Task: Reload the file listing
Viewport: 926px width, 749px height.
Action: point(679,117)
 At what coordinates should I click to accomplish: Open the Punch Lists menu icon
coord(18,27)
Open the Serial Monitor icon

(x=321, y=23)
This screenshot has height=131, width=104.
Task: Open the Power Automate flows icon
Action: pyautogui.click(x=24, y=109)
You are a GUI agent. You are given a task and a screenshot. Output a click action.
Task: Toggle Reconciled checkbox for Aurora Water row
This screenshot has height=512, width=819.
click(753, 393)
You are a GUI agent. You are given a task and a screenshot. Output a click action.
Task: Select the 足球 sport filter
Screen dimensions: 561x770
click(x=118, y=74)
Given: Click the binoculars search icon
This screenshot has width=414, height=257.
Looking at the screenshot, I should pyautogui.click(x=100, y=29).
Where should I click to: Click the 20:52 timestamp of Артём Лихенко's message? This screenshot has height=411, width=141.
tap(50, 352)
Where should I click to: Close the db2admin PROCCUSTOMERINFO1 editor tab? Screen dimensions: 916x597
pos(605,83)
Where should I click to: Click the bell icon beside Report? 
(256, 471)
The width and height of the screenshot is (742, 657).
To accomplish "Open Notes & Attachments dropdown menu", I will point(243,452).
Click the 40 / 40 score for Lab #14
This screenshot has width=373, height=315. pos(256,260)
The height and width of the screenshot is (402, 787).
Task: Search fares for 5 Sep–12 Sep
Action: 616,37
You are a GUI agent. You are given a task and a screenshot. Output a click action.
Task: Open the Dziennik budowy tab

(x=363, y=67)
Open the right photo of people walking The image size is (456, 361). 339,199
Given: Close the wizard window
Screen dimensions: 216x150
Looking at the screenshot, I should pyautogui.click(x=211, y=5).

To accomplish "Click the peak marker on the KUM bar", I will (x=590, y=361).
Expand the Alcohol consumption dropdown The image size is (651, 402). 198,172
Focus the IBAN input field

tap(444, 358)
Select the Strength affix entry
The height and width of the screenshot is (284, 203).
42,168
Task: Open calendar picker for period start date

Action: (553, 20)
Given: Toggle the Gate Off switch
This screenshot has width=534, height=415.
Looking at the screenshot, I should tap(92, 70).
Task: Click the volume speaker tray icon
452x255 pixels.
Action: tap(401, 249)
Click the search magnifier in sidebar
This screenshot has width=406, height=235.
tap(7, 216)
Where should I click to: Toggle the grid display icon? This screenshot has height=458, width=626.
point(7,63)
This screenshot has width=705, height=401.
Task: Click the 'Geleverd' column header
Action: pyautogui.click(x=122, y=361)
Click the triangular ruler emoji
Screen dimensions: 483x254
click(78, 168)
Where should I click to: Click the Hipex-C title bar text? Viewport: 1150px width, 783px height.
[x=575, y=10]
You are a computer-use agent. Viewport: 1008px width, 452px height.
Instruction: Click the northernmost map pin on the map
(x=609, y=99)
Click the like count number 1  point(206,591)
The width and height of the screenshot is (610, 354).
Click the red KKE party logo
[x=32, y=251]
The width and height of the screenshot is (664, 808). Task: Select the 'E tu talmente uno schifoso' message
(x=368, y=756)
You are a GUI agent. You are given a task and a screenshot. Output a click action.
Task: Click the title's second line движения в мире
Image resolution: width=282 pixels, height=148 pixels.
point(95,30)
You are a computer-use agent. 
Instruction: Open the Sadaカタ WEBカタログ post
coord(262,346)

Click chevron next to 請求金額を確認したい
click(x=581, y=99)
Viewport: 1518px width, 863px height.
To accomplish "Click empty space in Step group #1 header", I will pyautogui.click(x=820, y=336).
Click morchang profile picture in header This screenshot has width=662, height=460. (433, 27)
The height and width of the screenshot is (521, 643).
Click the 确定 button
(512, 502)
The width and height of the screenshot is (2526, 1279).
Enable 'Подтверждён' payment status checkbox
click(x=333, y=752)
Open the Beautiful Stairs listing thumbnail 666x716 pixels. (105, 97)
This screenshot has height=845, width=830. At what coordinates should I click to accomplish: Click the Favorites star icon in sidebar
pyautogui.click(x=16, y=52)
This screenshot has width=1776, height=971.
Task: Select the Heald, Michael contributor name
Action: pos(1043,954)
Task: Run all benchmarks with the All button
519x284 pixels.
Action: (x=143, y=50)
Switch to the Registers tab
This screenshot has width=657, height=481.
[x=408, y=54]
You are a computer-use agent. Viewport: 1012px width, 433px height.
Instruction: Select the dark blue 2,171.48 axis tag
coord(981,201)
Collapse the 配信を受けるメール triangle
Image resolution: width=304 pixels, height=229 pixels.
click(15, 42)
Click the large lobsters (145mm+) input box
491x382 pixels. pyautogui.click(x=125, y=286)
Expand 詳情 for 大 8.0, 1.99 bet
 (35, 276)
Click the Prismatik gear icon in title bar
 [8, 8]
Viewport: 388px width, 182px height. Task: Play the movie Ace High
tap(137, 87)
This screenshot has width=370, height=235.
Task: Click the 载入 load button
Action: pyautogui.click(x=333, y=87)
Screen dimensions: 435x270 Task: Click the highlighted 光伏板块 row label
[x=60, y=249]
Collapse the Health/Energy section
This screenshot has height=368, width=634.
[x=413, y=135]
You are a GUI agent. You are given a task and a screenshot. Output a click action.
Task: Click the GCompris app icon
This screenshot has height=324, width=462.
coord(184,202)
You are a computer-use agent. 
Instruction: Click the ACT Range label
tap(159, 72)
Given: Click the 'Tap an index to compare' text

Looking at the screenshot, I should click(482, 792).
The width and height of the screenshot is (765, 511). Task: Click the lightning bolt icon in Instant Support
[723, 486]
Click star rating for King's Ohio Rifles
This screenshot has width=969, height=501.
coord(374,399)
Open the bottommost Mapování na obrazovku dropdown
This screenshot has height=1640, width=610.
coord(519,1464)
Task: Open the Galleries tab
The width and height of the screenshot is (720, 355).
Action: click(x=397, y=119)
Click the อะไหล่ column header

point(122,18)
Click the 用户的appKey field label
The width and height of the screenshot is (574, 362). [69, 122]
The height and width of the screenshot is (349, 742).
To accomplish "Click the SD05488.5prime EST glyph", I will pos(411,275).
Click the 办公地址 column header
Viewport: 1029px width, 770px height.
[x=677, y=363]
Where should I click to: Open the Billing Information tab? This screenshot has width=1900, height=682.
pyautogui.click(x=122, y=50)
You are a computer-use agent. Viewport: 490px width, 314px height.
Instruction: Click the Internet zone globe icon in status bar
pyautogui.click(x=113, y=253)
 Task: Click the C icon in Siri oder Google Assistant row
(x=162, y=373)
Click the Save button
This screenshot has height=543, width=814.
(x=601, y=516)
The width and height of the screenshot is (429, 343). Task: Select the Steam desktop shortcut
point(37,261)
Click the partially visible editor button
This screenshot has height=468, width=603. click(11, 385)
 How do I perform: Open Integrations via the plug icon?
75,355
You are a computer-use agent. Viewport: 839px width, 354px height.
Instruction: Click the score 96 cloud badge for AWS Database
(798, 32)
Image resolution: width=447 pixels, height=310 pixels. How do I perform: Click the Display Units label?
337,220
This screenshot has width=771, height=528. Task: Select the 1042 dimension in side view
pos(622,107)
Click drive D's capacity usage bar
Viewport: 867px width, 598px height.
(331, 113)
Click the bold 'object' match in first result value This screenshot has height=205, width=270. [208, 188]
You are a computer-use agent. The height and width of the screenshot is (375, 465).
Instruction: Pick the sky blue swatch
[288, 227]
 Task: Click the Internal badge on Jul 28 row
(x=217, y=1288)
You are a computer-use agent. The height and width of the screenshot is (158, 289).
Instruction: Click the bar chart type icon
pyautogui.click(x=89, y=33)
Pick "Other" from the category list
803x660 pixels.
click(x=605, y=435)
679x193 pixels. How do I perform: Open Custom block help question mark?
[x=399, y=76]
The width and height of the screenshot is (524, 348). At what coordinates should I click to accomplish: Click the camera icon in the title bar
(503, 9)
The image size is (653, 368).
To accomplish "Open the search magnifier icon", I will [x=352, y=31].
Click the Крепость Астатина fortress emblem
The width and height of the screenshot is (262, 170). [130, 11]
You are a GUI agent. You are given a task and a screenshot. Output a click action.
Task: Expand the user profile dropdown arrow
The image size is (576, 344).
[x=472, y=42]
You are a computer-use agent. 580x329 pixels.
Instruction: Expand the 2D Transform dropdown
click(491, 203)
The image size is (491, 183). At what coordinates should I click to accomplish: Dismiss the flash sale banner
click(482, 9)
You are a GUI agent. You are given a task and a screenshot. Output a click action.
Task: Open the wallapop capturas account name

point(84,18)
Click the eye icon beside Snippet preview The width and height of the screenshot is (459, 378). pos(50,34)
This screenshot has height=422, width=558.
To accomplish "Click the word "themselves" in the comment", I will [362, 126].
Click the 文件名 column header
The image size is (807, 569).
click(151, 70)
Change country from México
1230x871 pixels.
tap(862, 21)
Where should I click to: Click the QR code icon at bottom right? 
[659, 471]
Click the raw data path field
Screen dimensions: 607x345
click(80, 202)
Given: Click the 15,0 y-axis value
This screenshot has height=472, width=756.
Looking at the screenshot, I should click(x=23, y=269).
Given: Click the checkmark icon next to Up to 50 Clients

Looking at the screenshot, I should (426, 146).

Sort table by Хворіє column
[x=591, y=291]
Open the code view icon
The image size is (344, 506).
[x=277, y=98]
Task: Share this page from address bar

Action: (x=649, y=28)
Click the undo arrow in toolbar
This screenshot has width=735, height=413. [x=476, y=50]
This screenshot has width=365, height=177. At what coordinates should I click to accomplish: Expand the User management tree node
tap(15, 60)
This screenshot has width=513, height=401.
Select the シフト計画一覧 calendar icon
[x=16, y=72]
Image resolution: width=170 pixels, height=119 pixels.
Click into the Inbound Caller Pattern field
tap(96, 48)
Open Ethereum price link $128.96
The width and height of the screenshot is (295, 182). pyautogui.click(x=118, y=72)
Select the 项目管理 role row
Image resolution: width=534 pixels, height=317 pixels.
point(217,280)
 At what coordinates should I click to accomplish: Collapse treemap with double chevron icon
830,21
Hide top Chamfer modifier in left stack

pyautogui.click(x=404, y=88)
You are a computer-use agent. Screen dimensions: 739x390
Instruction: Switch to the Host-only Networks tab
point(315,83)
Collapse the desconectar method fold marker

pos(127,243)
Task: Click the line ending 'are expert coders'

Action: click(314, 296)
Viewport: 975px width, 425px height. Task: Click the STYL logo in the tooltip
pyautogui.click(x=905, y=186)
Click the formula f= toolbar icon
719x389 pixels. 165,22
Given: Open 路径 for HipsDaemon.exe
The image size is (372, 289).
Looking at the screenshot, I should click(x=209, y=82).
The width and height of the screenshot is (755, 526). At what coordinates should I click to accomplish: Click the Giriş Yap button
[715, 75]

→ **Problem requirements**: Across the records above, count the lines holding "value" and write down only that count.

→ **Exercise response**: 2